Data shown:
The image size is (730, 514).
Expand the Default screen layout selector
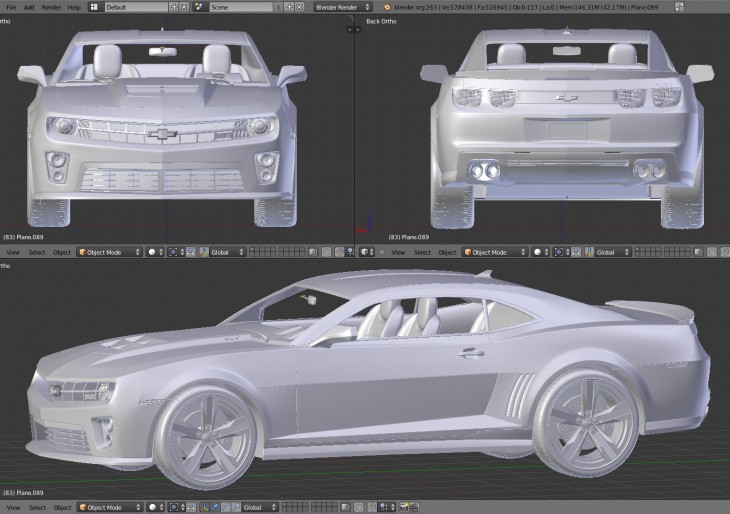pyautogui.click(x=135, y=7)
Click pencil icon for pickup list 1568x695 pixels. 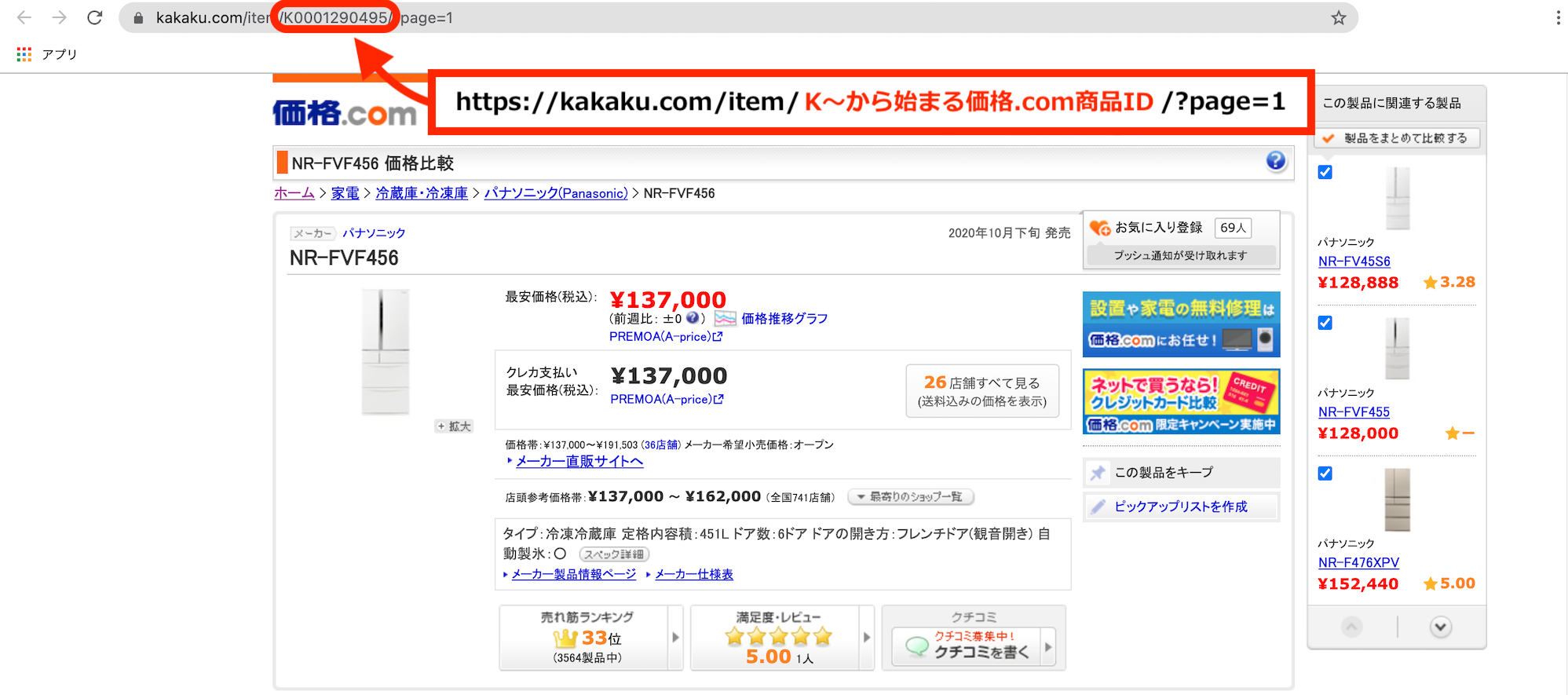(x=1098, y=507)
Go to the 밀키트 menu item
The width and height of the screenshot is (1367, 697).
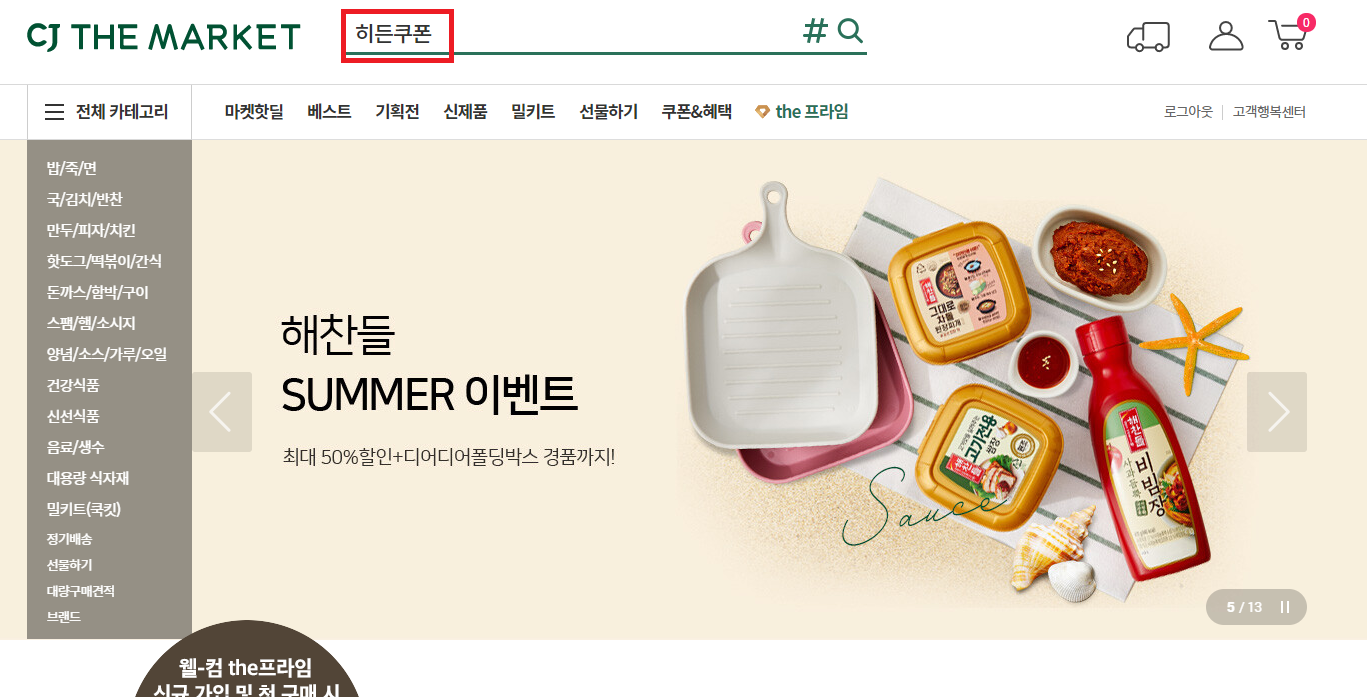(533, 112)
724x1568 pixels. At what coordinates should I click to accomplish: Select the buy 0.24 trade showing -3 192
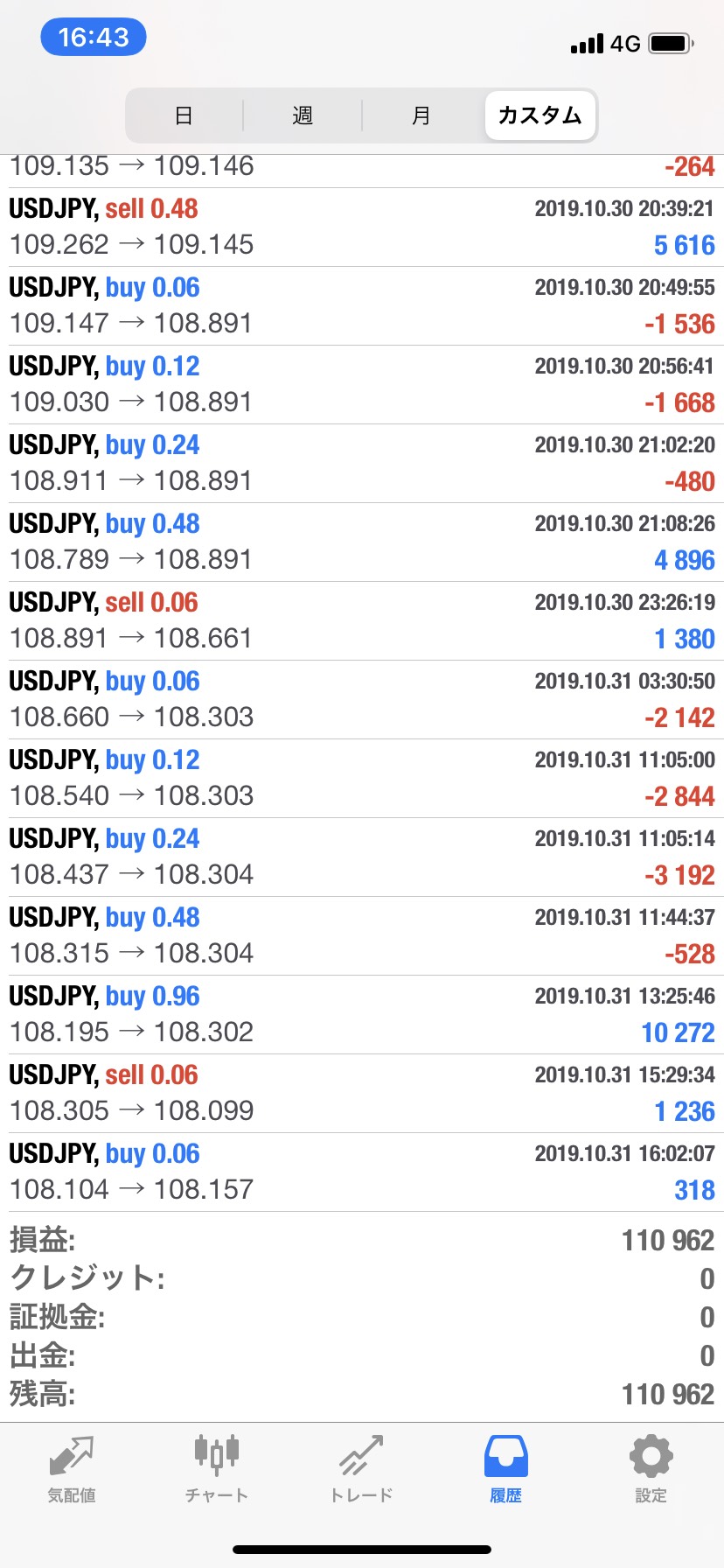click(362, 858)
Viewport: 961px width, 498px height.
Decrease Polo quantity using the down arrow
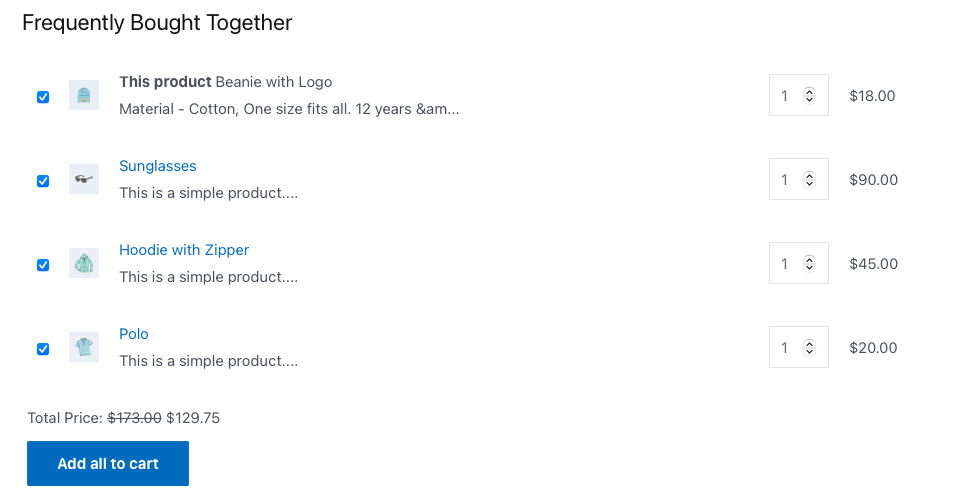point(810,351)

Instructions for the task:
Reproduce, exactly and without pictures, the lines above from the one containing "The width and" through the last line of the material, both ends included, and nothing more.

Solution for this exercise:
The width and height of the screenshot is (1367, 697).
(533, 112)
724x1568 pixels. At what coordinates should I click to accomplish: Select the buy 0.24 trade showing -3 192
click(362, 858)
Viewport: 961px width, 498px height.
Decrease Polo quantity using the down arrow
point(810,351)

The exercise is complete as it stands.